Published October 2001
by New York Academy of Sciences .
Written in English
|Contributions||John A. McLachlan (Editor), Louis J., Jr. Guillette (Editor), Taisen Iguchi (Editor)|
|The Physical Object|
|Number of Pages||143|
About this book Deals with plant growth and development as regulated by hormones and environment. The environmental cues that stimulate hormone synthesis and release, and the target brain regions in which they act, differ between males and females and among species. Further, hormones act within partially overlapping neural systems to regulate different components of courtship and mating. The 3rd edition of Hormones offers a comprehensive treatment of the hormones of humans all viewed from the context of current theories of their action in the framework of our current understanding their . This book provides current information on synthesis of plant hormones, how their concentrations are regulated, and how they modulate various plant processes. It details how plants sense and tolerate such factors as drought, salinity, and cold temperature, .
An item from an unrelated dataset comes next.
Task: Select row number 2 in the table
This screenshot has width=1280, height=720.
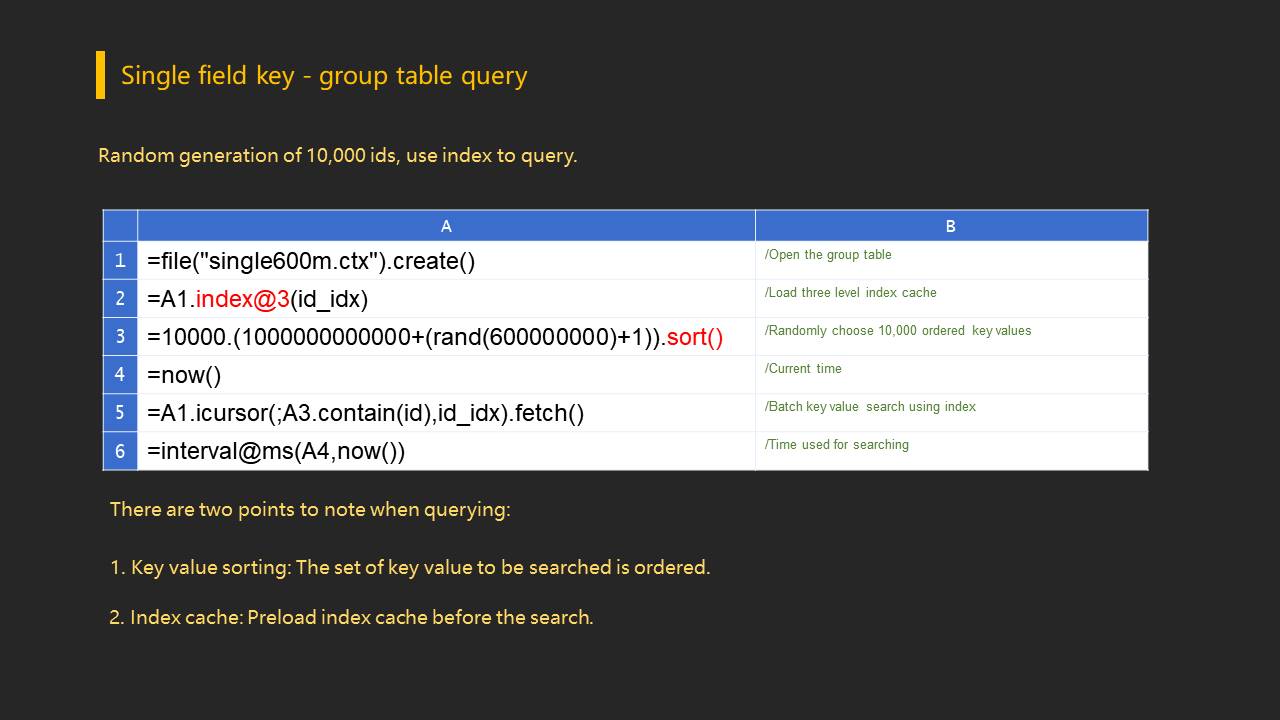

The study of the relationship between the world around us and our hormones is called environmental endocrinology; Professor Sean Lema wrote in . In two separate studies, U.S. Geological Survey (USGS) scientists demonstrated that hormones such as estrogen can biodegrade in stream and groundwater environments. This is an important finding because the science, regulatory, and environmental communities have concerns about the environmental fate of endocrine-disrupting chemicals, such as hormones, in the human wastewaters discharged to the. Environmental Estrogens. Found internally, certain compounds are important biological signals; found in the environment, they can become just so much noise. John A. McLachlan and Steven F. Arnold. n many ways, the story of the pesti- cide DDT is the story of America's attitude toward synthetic chemicals in the environment. The endocrine system secretes hormones in response to environmental stimuli and to orchestrate developmental and reproductive changes. The adjustments brought on by the endocrine system are biochemical, changing the cell's internal and external chemistry to bring about a long term change in the body. These systems work together to maintain the.
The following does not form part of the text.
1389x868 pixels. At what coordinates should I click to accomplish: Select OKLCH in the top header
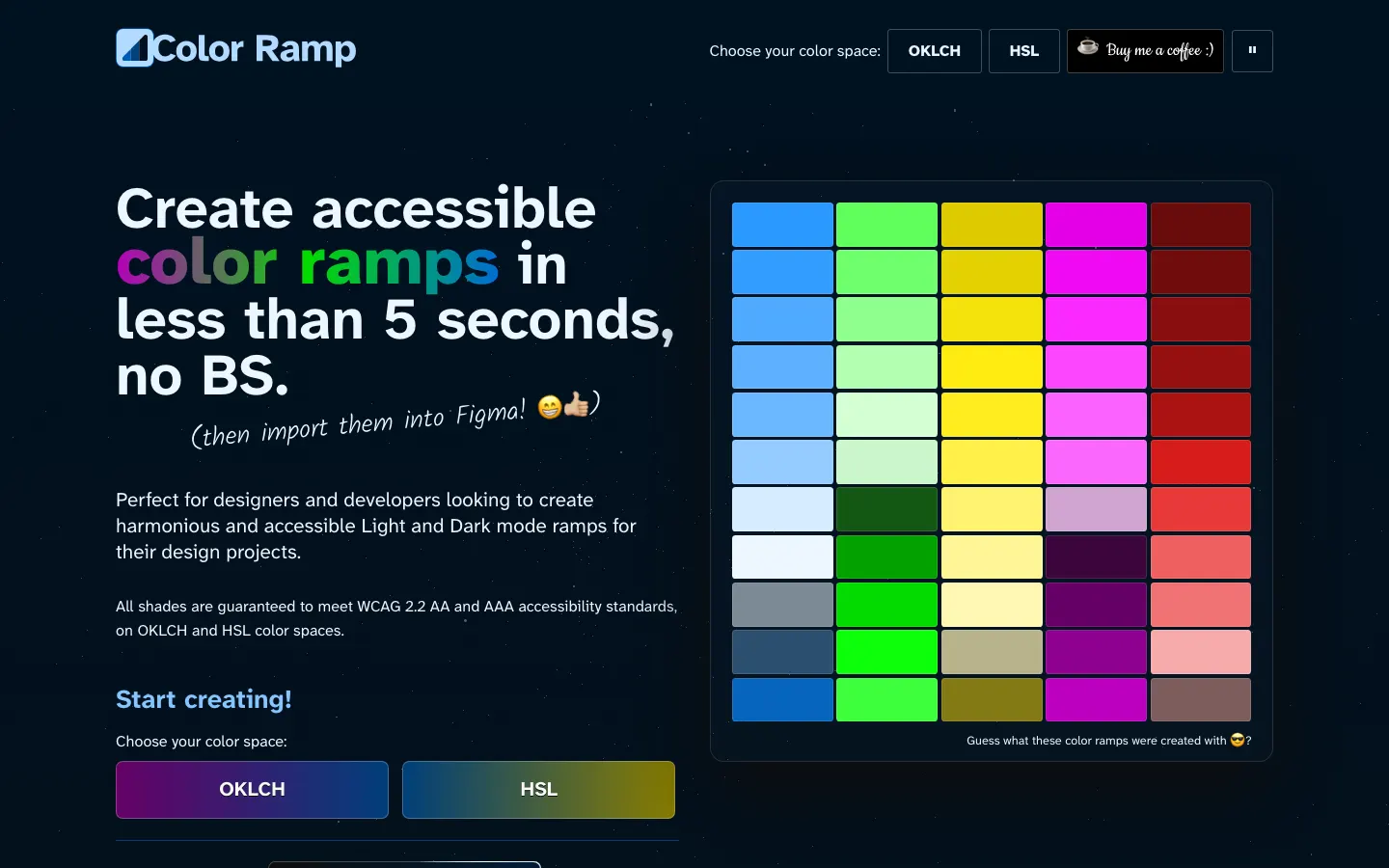click(x=934, y=51)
Book Description. Juvenile hormones (JHs) Modeling Biological Effects and Environmental Fate discusses the various modeling approaches that can be used to study the mechanism of action of JHs in insects and to estimate the adverse effects and the environmental fate of the juvenoids that mimic their activity. ISBN: OCLC Number: Description: pages: illustrations ; 24 cm. Contents: Biological Targets for Environmental Hormones during Development --Contrasting Phenotypes in Reproductive Tissues of Female Estrogen Receptor Null Mice / John F. Couse, Kenneth S. Korach --Roles of p63 in Differentiation of Mullerian Duct . The impetus for the current global concern in environmental hormones came in with the publication in the United States of Our Stolen Future, which became a bestseller. Among other things, the book by Theo Colburn, Dianne Dumanoski, and John Peterson Myers reported that the reproductive organs of male alligators in a U.S. lake polluted by agricultural chemicals were half the normal size . (6) Role of brassinosteroids and triazole during environmental stress is emerging. (7) Ethylene is considered as a stress hormone; however, the role of ethylene in salt stress is equivocal. The present review focus on abscisic acid, indole acetic acid, cytokinins, gibberellic acid, salicylic acid, brassinosteroids, jasmonates, ethylene and.